FoxP is required for dendritic growth and negatively regulates branching of type IV da neurons.
(A-D) Confocal projections of class IV da neurons within segment A3 of third instar larvae, visualized with the class IV da-specific GFP expression (477-GAL4>UAS-mCD8::GFP). Reconstructions are represented in blue and are overlapping the original neuron. Scale bar: 100μm. (A’-D’) Magnification of dendrites as highlighted in the original image. Scale bar: 20μm. The following genotypes are depicted in the panels (A) w w/Y; 477-GAL4<UAS-mCD8::GFP/+; +/+ (wildtype), (B) w/Y; 477-GAL4>UAS-mCD8::GFP; FoxP- (FoxP-/-) (C) w/Y; 477-GAL4>UAS-mCD8::GFP/+ (controls) and (D) w/Y; 477-GAL4>UAS-mCD8::GFP/+; UAS-FoxP-I2/+ (UAS-FoxP-I2). (E-N) Quantitative analysis of dendritic trees, FoxP-/- presents a decrease in (E) dendritic field area and (F) average branch length. (G) Cumulative branch length and (H) number of endings are unaffected. Wt (n = 5), FoxP-/- (n = 5). (I) Dendritic endings density (number of endings in 100μm2) is increased in FoxP-/-. Wt (n = 9), FoxP-/- (n = 9). Wt are depicted in black versus FoxP-/- depicted in red. UAS-FoxP-I2 presents unaffected (J) dendritic field area and (K) average branch length. (L) Cumulative branch length and (M) number of endings are decreased. Controls (n = 5), UAS-FoxP-I2 (n = 5). (N) Dendritic endings density (number of endings in 100μm2) is decreased in UAS-FoxP-I2. Controls (n = 10, in grey), UAS-FoxP-I2 (n = 10, in green). (O, Q) Sholl analysis of cumulative dendritic length; graph indicates the sum of dendritic length in concentric circles from the soma situated every 10μm. (O) Wt versus FoxP-/- and (Q) control versus UAS-FoxP-I2. (P, R) Sholl analysis of cumulative number of branching points; graph indicates the sum of branching points located in concentric circles from the soma situated every 10μm. (P) Wt versus FoxP-/- and (R) control (w/Y; 477-GAL4>UAS-mCD8::GFP/+) versus UAS-FoxP-I2. Wt (n = 5), FoxP-/- (n = 5) controls (n = 5) and UAS-FoxP-I2 (n = 5). Data are presented as averages with SEM. T-tests between conditions were performed for each parameter to determine significance (** p<0.01 and *** p<0.001). For the underlying numerical data see S13 and S14 Tables.
Fig 8.
FoxP regulates light-off jump habituation and social distance.

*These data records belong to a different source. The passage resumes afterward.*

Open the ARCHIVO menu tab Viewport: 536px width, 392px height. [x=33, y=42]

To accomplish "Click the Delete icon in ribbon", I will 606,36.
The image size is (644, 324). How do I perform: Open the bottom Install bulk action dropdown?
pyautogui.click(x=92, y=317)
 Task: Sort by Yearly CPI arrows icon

(A-C) Average jump responses (y axis) of three to six days old male flies from 3 independent experiments, with a minimum of 16 flies tested per experiment, plotted over 100 light off trails (x axis). (A) FoxP-/5-SZ-3955 mutant flies (w; 2xGMR-wIR; FoxP-/5-SZ-3955, in red) and wildtype flies (w; 2xGMR-wIR; +/+, in black) (B) FoxP panneuronal knockdown with FoxP-RNAi1 (light blue) and FoxP-RNAi2 (dark blue) (w/Y; 2xGMR-wIR; elav-GAL4, UAS-Dcr2/FoxP-RNAi) and control flies (w/Y; 2xGMR-wIR; elav-GAL4, UAS-Dcr2/+; in grey), (C) panneuronal overexpression of FoxP-I1 (dark green) and FoxP-I2 (light green) (w/Y; 2xGMR-wIR/+; elav-GAL4, UAS-Dcr2/ UAS-FoxP) and the respective controls (w/Y; 2xGMR-wIR/+; elav-GAL4, UAS-Dcr2/+; in black). (A’- C’) Mean number of trials to criterion (TTC) ± SEM of a minimum of 3 experimental replicates. T-tests or one-way ANOVAs with Dunn’s multiple comparisons were performed to assess differences between TTC of the different conditions (* p<0.05, ** p<0.01 and *** p<0.001). For the underlying numerical data see S17 Table. (D-F) Data of the social space assay are represented as cumulative relative frequency of the distance to the closest neighbor (Freq. of interfly distance). (D) FoxP-/- mutants position themselves closer to each other than their Wt controls (Mann-Whitney, n = 136 Wt and n = 86 FoxP-/- flies). (E) Panneuronal FoxP downregulation decreases social space (Mann-Whitney, n = 122 w;UAS-Dcr2/+; elav-GAL4/+ and n = 108 w;UAS-Dcr2/+; elav-GAL4/UAS-FoxP-RNAi1 flies). (F) Panneuronal overexpression of FoxP-I1, but not Fox-I2, increases social space at a distance >0.5 cm away from each other (grey rectangle). (Mann-Whitney, w;;elav-GAL4/UAS-FoxP-I1 and w;;elav-GAL4/UAS-FoxP-I2 n = 58 flies each, and w;;elav-GAL4/+ n = 45 flies).